Poor Klaus went to get something from the shed and disturbed a wasps nest and got bitten a dozen times for his trouble.  Good job he is not allergic to such bites.  The wasps nests over here are small - no larger than an apple and once they get to that size don't seem to get any bigger - not entirely sure how many wasps it supports but guess the number is relatively small - good job when you find one in a confined space.  Interestingly two wasps were trying to start to build a nest on the lintel of our back door.  John gave them short shrift.  Interestingly all the doors on the estate that face towards the Troodos which I think must be East have a small wasps nest attached to it but only on the doors which have a wooden surround, perhaps the metal ones get too hot.

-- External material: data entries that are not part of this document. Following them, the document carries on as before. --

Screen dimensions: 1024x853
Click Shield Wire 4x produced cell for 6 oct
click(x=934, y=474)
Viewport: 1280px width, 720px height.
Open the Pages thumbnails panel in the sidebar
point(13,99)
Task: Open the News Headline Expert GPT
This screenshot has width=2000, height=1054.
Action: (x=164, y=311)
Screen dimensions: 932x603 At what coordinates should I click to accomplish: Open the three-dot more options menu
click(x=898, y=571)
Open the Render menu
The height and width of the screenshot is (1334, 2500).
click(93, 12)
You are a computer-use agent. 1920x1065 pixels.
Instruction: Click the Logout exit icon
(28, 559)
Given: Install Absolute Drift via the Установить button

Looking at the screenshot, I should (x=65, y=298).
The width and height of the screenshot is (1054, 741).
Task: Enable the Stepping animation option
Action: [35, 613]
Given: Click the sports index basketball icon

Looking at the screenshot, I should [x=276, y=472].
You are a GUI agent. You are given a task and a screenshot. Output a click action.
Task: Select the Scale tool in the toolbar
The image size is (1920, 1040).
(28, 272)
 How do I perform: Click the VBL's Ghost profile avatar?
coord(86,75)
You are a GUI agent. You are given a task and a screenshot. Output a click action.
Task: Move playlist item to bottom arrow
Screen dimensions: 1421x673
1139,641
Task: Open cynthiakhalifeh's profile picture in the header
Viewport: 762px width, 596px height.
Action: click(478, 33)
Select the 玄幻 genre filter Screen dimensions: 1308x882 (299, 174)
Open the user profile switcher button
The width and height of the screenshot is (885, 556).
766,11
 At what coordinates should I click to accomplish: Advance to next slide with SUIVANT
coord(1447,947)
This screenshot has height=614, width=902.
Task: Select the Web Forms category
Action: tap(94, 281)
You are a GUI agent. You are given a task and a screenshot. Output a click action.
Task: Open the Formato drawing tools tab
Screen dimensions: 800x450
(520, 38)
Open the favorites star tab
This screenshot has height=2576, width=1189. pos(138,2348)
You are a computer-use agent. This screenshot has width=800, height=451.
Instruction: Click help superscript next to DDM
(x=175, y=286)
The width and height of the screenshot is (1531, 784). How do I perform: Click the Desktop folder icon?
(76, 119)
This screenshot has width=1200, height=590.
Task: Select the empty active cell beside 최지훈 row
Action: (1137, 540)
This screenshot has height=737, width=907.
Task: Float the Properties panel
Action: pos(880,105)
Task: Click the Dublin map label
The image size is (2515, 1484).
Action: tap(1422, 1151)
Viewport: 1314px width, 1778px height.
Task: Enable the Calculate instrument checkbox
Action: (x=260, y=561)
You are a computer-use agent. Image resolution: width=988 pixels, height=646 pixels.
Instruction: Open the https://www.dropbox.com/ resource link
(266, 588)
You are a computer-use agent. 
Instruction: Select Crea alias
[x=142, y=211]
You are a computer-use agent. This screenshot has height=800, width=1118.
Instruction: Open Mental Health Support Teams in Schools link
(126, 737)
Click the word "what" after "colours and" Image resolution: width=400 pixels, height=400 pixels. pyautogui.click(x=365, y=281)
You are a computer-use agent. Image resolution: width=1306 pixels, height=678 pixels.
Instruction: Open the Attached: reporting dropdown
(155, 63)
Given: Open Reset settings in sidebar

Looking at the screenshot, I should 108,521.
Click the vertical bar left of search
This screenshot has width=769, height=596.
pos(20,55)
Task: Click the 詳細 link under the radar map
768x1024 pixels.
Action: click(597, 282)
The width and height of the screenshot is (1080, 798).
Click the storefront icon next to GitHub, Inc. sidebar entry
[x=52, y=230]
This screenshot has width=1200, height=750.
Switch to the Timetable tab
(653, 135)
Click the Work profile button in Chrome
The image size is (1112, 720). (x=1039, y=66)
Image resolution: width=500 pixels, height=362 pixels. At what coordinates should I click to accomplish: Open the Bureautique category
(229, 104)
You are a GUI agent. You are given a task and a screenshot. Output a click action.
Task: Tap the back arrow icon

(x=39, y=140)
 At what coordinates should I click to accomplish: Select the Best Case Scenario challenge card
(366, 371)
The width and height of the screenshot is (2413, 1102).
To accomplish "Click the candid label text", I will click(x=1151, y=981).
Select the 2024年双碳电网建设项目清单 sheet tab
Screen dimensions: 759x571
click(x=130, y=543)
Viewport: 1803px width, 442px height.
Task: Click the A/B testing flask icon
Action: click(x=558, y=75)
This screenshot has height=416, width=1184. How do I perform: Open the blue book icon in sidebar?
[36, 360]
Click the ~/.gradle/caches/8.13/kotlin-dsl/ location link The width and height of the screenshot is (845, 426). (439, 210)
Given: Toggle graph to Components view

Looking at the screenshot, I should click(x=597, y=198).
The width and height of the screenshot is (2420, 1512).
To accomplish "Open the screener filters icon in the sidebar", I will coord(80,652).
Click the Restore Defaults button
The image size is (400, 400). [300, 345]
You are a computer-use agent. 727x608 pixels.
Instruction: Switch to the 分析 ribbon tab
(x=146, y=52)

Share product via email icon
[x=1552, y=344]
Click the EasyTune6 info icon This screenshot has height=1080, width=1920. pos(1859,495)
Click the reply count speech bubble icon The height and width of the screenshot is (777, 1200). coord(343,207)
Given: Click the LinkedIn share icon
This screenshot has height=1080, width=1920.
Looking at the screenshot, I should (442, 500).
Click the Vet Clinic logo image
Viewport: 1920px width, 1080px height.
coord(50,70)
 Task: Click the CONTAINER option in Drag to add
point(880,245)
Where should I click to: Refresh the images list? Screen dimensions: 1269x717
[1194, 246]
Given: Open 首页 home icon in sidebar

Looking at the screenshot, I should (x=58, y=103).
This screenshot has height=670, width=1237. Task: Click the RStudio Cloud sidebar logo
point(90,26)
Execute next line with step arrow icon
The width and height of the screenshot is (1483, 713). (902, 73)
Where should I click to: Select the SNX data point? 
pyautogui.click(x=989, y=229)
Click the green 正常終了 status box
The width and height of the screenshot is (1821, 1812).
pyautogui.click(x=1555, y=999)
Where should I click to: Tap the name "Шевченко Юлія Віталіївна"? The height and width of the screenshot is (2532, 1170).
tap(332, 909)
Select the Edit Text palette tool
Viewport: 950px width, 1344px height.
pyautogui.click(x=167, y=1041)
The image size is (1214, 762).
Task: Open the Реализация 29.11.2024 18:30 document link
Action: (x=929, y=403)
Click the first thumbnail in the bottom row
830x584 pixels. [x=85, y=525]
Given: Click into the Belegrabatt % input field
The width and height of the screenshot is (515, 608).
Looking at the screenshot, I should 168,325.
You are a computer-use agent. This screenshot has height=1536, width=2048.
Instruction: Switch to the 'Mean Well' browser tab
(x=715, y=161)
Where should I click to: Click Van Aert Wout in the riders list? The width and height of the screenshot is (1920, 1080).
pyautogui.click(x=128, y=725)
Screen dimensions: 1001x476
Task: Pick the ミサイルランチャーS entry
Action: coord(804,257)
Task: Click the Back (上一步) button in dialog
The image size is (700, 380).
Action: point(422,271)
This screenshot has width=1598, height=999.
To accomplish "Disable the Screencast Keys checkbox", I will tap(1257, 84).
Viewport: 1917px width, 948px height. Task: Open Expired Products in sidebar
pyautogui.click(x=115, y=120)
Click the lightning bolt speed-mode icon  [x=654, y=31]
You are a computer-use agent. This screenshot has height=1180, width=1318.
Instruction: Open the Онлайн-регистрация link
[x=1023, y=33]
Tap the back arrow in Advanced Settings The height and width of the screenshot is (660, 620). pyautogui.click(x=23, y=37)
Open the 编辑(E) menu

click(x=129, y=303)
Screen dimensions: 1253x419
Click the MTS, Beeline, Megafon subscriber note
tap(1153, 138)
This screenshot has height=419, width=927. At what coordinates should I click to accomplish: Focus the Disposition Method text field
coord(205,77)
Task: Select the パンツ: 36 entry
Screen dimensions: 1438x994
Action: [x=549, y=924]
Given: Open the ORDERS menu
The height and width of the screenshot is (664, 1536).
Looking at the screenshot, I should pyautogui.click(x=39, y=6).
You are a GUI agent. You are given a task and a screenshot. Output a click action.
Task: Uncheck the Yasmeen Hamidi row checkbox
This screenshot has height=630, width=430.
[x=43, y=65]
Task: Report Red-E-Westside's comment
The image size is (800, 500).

It is good to get back to my picture - I spent the whole morning working on the glass ball underneath the bird - this was my challenge - recreate the look of glass.  It is slow work but I am enjoying it.  Sheila is busy working on her commission - still a secret until it is finished and the recipient happy.  After that she is going to try acrylics once again and has chosen a photograph she took one afternoon when she and I went around Arodes together.

We had a visit from John and Susan this afternoon.  They are both ok, John's eye is settling down but until they are able to operate they won't know for certain exactly what the final outcome will be.  Millie is doing ok after her encounter with a snake which is good news.

So very very very hot again today - so hot that we decided an evening dip in a cooling pool was in order before tackling the hot and sticky bedrooms.